James Jolley

Personal information
- Full name: James Jolley
- Born: c. 1873
- Died: 9 September 1928 (aged 52) Runcorn, Cheshire, England

Playing information
- Position: Stand-off
Club
| Years | Team | Pld | T | G | FG | P |
| 1895–1911 | Runcorn RFC |  |  |  |  |  |
| 1911–≥11 | Leigh |  |  |  |  |  |
|  | Total | 0 | 0 | 0 | 0 | 0 |
Representative
| Years | Team | Pld | T | G | FG | P |
| 1897–1904 | Cheshire | 16 | 4 | 0 | 0 | 12 |
| 1906–08 | Lancashire | 7 | 0 | 4 | 0 | 8 |
| 1908–09 | England | 3 | 1 | 2 | 0 | 7 |
| 1908 | Great Britain | 3 | 1 | 1 | 0 | 5 |

Coaching information
Club
| Years | Team | Gms | W | D | L | W% |
| c. 1910 | Leigh |  |  |  |  |  |
- Source:

= Jim Jolley =

English RL coach and former GB & England international rugby league footballer

James "Jim"/"Jimmy" Jolley (c. 1873 – 9 September 1928) was an English professional rugby league footballer who played in the 1900s and 1910s, and coached in the 1900s and 1910s. He played at representative level for Great Britain and England, and at club level for Runcorn RFC and Leigh, as a , and coached at club level for Leigh, where he was the club's first coach.

==Rugby league career==
===Club career===
Jim Jolley played for Runcorn, and achieved county honours in 1897. He was transferred to Leigh in 1911.

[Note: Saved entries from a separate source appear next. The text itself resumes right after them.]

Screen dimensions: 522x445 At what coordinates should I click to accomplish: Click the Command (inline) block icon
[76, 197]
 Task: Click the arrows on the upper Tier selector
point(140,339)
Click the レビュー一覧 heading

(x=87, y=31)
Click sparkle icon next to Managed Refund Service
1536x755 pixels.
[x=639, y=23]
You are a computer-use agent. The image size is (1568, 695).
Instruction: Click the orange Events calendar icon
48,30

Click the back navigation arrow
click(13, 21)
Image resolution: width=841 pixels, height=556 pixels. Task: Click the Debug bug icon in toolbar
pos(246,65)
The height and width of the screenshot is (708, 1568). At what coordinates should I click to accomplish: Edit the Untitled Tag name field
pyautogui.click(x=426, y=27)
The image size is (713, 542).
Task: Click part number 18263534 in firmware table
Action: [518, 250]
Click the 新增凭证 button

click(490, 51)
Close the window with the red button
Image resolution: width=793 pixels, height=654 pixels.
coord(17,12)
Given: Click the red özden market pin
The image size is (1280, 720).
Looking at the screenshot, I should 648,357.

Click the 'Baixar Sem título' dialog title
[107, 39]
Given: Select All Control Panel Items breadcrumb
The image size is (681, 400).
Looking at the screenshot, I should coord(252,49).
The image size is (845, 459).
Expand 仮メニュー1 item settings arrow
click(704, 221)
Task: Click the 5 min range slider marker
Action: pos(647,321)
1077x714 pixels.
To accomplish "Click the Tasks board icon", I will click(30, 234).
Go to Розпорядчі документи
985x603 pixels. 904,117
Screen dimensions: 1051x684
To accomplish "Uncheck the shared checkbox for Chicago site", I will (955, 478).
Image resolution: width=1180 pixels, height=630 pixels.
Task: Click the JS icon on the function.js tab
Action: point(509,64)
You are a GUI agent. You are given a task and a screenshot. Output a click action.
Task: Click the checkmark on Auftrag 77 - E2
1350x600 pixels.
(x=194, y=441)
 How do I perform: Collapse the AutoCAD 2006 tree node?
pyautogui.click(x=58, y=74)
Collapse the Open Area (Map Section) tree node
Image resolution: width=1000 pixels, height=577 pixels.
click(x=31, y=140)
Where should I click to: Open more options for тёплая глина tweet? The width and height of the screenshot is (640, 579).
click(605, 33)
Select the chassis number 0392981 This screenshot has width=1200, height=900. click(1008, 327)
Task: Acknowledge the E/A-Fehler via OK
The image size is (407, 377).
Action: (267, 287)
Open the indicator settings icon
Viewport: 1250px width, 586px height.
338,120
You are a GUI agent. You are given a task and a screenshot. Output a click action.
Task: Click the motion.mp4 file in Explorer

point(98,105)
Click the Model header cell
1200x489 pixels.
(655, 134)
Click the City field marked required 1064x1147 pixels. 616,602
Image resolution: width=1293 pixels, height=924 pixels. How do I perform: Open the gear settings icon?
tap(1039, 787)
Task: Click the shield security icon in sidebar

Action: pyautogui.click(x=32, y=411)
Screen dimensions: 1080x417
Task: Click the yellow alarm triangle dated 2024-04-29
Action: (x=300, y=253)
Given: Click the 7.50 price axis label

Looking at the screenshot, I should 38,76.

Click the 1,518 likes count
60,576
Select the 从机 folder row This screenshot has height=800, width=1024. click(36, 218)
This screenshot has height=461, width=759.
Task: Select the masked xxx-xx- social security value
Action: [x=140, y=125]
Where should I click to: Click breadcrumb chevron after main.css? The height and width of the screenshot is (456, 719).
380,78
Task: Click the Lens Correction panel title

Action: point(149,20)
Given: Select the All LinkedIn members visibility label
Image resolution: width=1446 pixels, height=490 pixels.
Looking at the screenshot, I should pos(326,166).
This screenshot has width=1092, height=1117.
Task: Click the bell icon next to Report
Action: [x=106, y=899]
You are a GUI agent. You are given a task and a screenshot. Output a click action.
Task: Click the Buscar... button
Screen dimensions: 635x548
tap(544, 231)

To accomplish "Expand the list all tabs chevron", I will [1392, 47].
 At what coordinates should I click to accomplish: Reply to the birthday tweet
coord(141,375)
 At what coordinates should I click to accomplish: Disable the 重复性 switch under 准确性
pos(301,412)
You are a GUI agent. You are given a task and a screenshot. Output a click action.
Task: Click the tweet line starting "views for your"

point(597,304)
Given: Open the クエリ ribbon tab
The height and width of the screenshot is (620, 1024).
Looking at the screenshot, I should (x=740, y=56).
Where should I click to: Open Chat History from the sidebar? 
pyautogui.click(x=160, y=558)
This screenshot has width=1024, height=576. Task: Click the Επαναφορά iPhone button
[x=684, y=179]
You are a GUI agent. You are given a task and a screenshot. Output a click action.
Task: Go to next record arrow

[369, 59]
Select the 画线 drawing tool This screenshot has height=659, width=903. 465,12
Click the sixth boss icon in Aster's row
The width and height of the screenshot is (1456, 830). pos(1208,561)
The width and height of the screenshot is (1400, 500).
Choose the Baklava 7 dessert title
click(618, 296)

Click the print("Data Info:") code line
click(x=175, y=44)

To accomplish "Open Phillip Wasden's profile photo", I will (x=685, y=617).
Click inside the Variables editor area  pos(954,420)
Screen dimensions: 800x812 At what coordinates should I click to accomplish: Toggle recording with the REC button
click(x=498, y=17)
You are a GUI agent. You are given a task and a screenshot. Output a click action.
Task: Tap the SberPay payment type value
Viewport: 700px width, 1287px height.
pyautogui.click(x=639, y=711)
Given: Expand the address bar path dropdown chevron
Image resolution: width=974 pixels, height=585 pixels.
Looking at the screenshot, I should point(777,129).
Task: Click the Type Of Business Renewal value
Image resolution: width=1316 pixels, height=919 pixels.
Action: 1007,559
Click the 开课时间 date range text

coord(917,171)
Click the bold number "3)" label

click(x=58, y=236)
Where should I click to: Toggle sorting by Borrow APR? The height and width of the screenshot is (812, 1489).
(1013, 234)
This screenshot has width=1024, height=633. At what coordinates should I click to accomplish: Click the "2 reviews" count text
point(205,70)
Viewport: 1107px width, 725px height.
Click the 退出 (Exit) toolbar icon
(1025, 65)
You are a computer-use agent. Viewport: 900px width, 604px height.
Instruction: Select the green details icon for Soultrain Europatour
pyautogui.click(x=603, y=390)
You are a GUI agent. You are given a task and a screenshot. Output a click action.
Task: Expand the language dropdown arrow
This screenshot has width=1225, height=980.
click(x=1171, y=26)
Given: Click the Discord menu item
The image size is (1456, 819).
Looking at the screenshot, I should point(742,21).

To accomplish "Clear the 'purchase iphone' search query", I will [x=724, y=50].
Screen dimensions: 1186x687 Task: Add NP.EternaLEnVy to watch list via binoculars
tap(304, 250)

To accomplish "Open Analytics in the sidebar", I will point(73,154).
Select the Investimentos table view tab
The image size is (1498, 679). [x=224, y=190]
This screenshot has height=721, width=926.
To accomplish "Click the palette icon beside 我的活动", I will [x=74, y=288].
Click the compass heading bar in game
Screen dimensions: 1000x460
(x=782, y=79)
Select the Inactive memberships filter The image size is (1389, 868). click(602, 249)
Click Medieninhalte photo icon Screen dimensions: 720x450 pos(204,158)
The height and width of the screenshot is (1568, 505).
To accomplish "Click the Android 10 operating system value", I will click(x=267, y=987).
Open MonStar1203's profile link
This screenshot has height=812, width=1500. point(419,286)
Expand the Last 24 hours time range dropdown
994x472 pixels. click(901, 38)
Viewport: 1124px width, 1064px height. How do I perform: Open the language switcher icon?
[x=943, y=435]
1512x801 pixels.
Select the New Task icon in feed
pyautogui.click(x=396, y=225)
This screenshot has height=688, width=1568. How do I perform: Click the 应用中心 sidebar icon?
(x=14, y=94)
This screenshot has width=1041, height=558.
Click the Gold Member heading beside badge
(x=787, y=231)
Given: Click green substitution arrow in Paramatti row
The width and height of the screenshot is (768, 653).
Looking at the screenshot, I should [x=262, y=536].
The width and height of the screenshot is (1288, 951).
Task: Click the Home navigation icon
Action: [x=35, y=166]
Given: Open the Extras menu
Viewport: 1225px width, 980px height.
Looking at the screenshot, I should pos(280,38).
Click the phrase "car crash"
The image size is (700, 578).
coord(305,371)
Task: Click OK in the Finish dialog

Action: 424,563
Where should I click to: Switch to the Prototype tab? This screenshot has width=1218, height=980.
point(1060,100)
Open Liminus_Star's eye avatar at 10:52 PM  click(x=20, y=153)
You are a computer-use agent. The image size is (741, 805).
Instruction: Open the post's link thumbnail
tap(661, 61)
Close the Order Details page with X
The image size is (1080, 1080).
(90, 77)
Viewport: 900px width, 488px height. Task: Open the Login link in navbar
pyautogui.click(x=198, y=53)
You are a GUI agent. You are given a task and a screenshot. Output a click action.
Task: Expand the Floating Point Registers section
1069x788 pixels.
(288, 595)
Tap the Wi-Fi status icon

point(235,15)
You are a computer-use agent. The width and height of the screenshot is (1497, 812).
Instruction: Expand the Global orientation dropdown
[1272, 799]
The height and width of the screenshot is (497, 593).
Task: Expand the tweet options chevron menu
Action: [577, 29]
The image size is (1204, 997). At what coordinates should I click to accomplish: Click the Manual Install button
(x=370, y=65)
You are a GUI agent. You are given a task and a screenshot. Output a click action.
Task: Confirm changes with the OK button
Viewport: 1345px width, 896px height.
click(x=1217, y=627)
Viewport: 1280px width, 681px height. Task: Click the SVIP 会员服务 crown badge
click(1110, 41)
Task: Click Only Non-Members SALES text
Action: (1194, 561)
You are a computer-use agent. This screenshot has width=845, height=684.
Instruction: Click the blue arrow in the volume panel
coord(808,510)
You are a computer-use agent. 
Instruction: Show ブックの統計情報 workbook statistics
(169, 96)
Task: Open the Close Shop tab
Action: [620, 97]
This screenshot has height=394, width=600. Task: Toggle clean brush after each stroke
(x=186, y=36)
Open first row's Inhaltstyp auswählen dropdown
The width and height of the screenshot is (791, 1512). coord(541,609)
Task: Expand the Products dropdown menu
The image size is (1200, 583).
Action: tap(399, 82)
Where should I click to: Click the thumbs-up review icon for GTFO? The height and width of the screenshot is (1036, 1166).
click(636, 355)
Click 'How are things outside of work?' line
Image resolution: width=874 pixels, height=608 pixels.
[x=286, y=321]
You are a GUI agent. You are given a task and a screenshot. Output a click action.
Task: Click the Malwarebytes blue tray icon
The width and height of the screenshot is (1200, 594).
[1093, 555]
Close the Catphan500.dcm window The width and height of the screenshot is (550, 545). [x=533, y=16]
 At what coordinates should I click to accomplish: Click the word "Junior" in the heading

===International honours===
Jim Jolley won caps for England while at Runcorn RFC in 1908 against Wales, and in 1909 against Australia (2 matches), and won caps for Great Britain while at Runcorn RFC in 1908 against New Zealand (3 matches).

==Post-playing==
After retirement he was licensee of the Nelson Hotel in Runcorn town centre. He died in Runcorn Cottage Hospital of "internal troubles" that had bothered him for some time. His wife predeceased him and he left two sons and four daughters. Five nephews followed him into professional rugby.